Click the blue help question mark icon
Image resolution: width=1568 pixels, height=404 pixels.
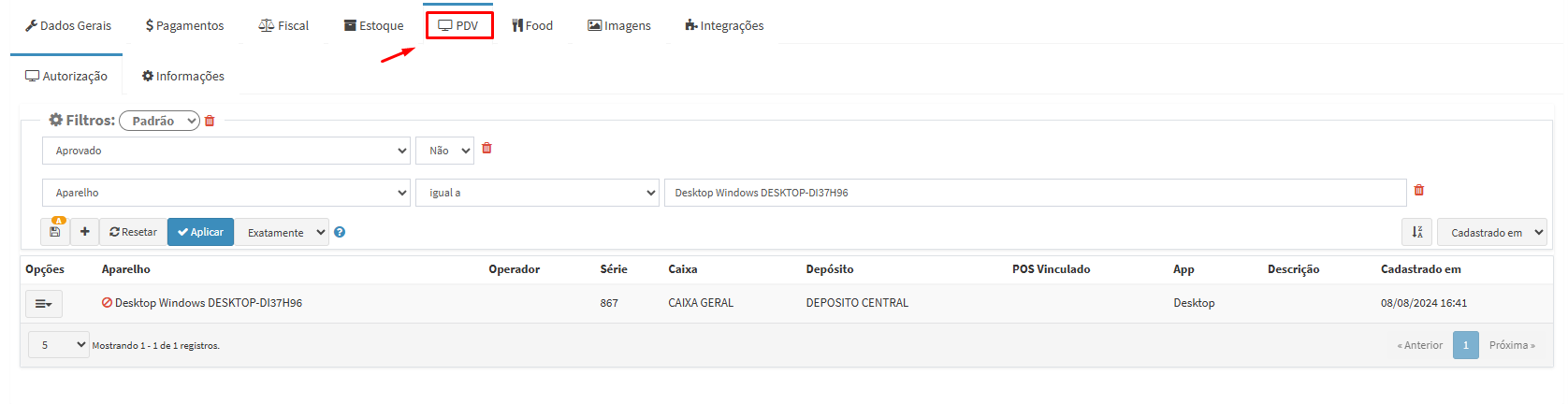pyautogui.click(x=340, y=233)

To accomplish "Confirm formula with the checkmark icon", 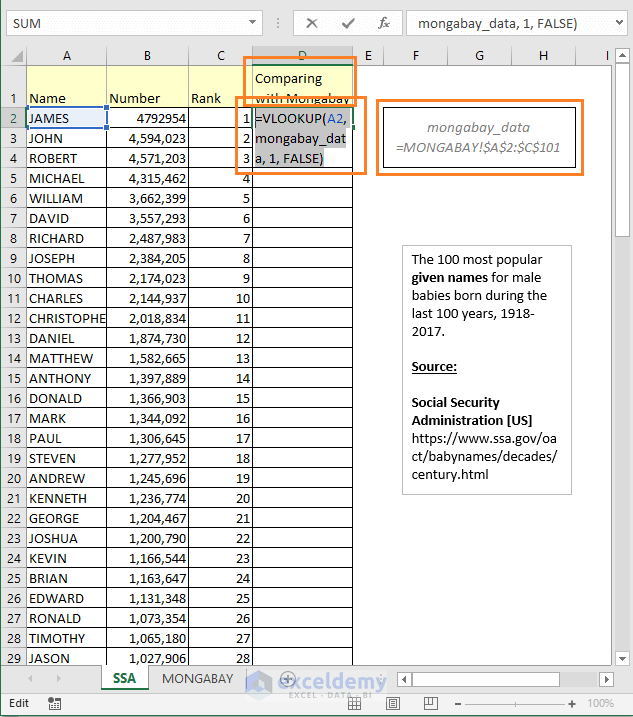I will 348,23.
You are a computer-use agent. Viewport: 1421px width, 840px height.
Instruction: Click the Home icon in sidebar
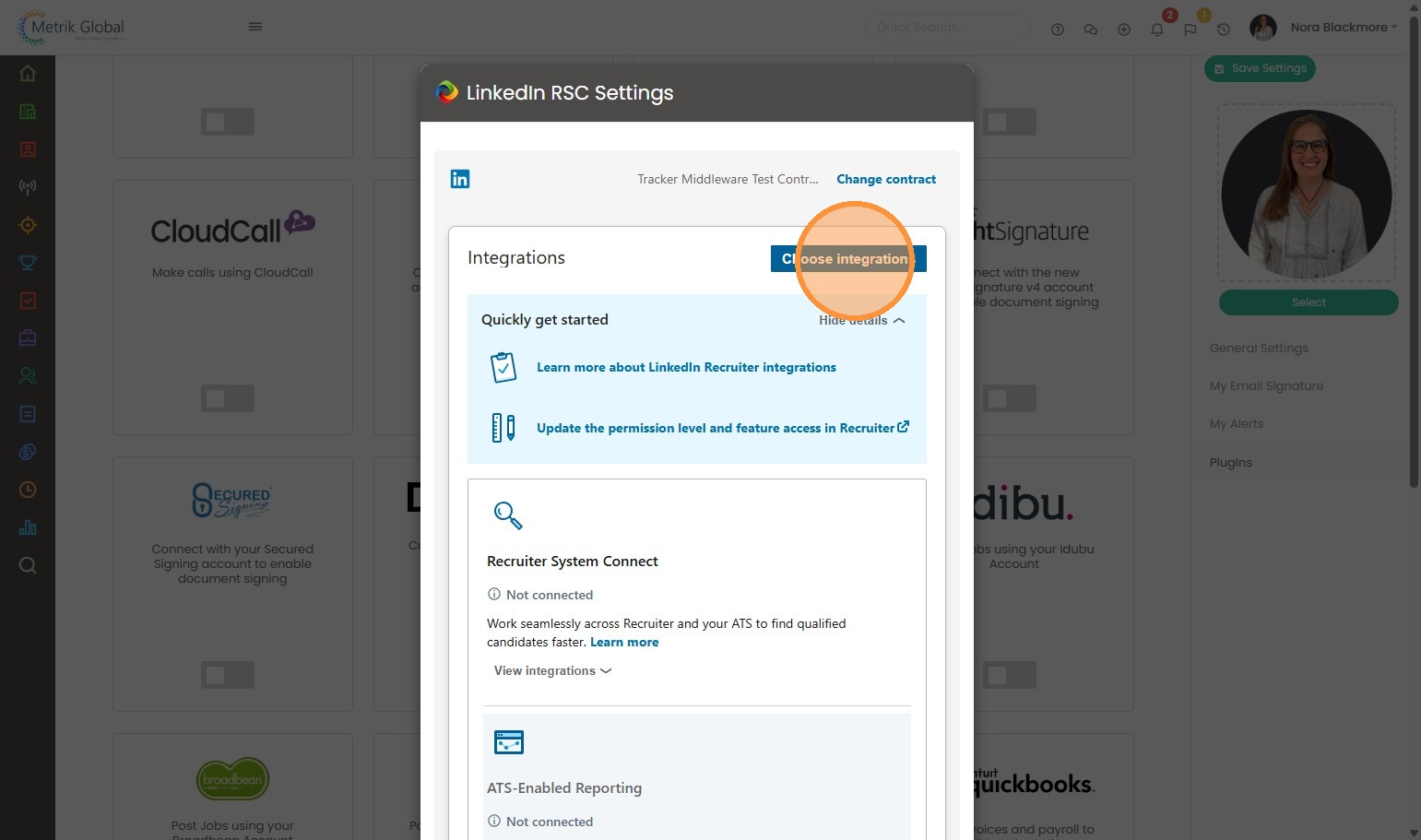tap(28, 73)
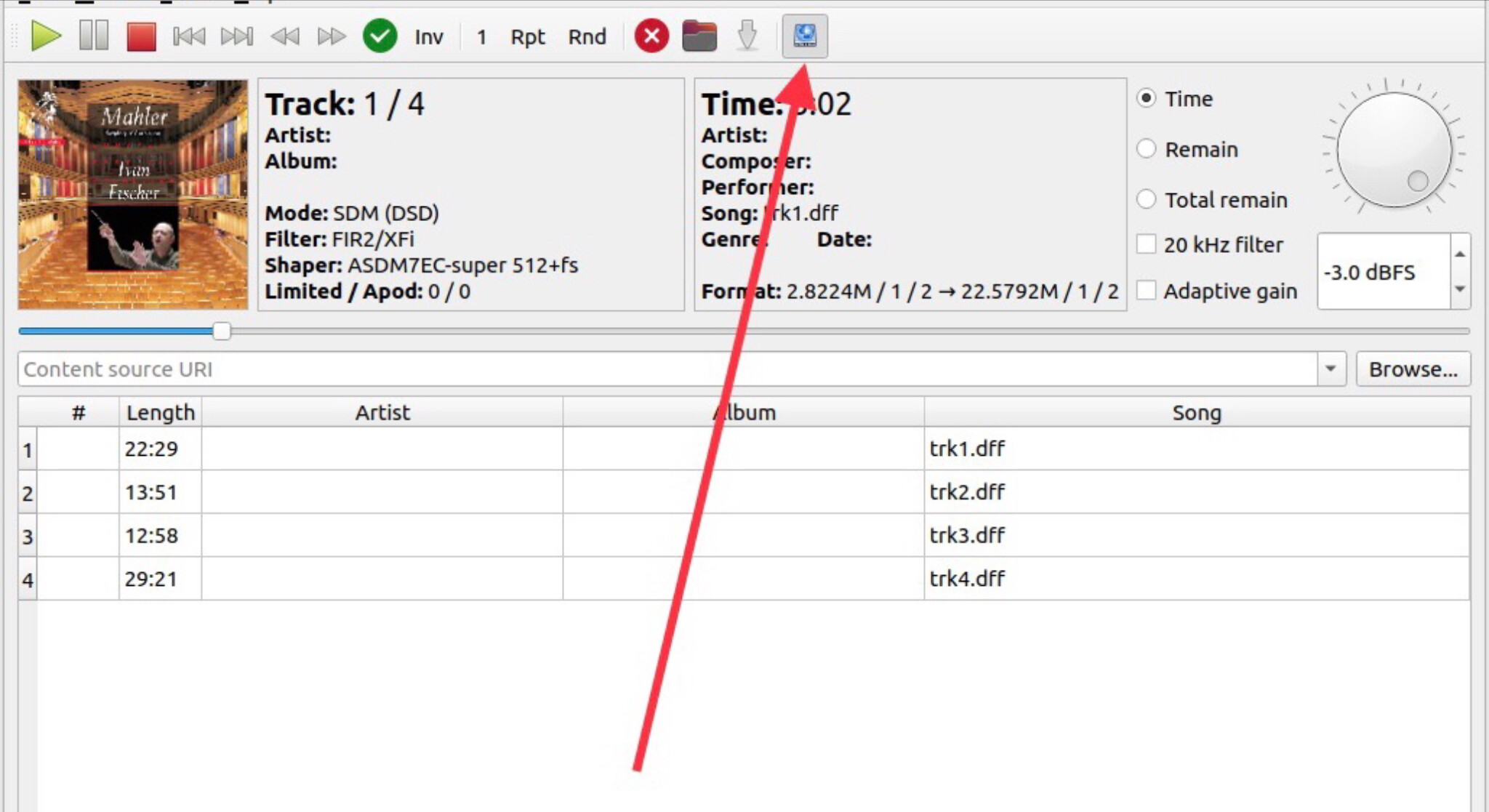Check the Adaptive gain checkbox

tap(1147, 291)
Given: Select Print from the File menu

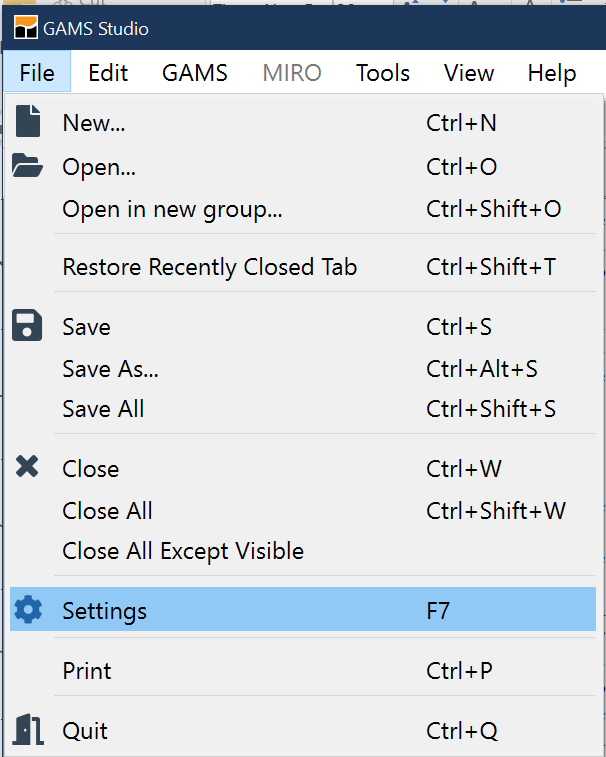Looking at the screenshot, I should pos(87,671).
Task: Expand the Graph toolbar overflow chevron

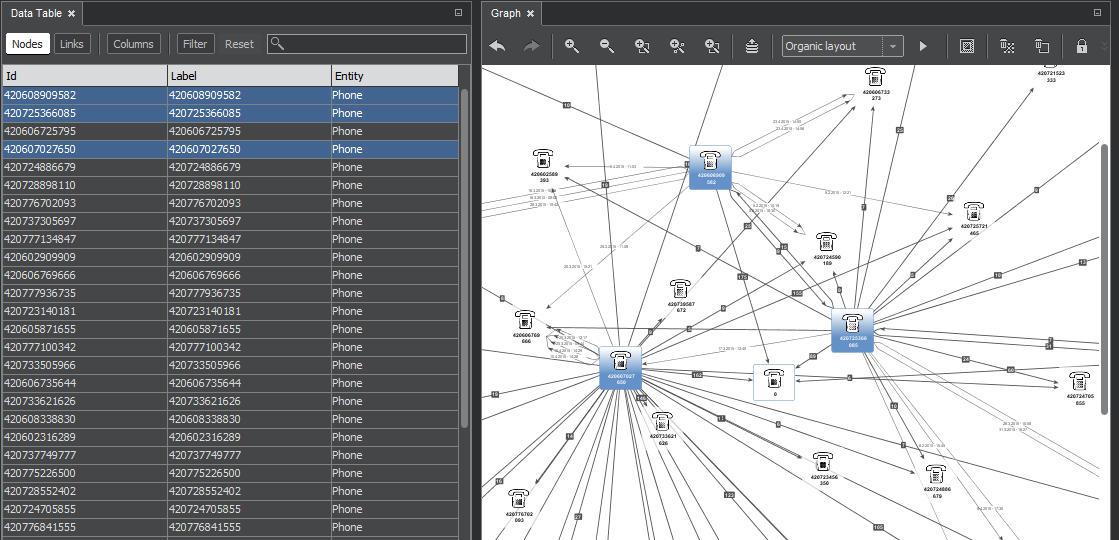Action: tap(1107, 46)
□ □ □
= TASK PROMPT =
Rewrite the data from the line containing "Task: Expand the" through the end of the data, replacing "Graph toolbar" with "Chart toolbar" and keeping everything else unchanged. Leave the pictures out of your answer.

= ANSWER FOR THIS EXERCISE =
Task: Expand the Chart toolbar overflow chevron

Action: tap(1107, 46)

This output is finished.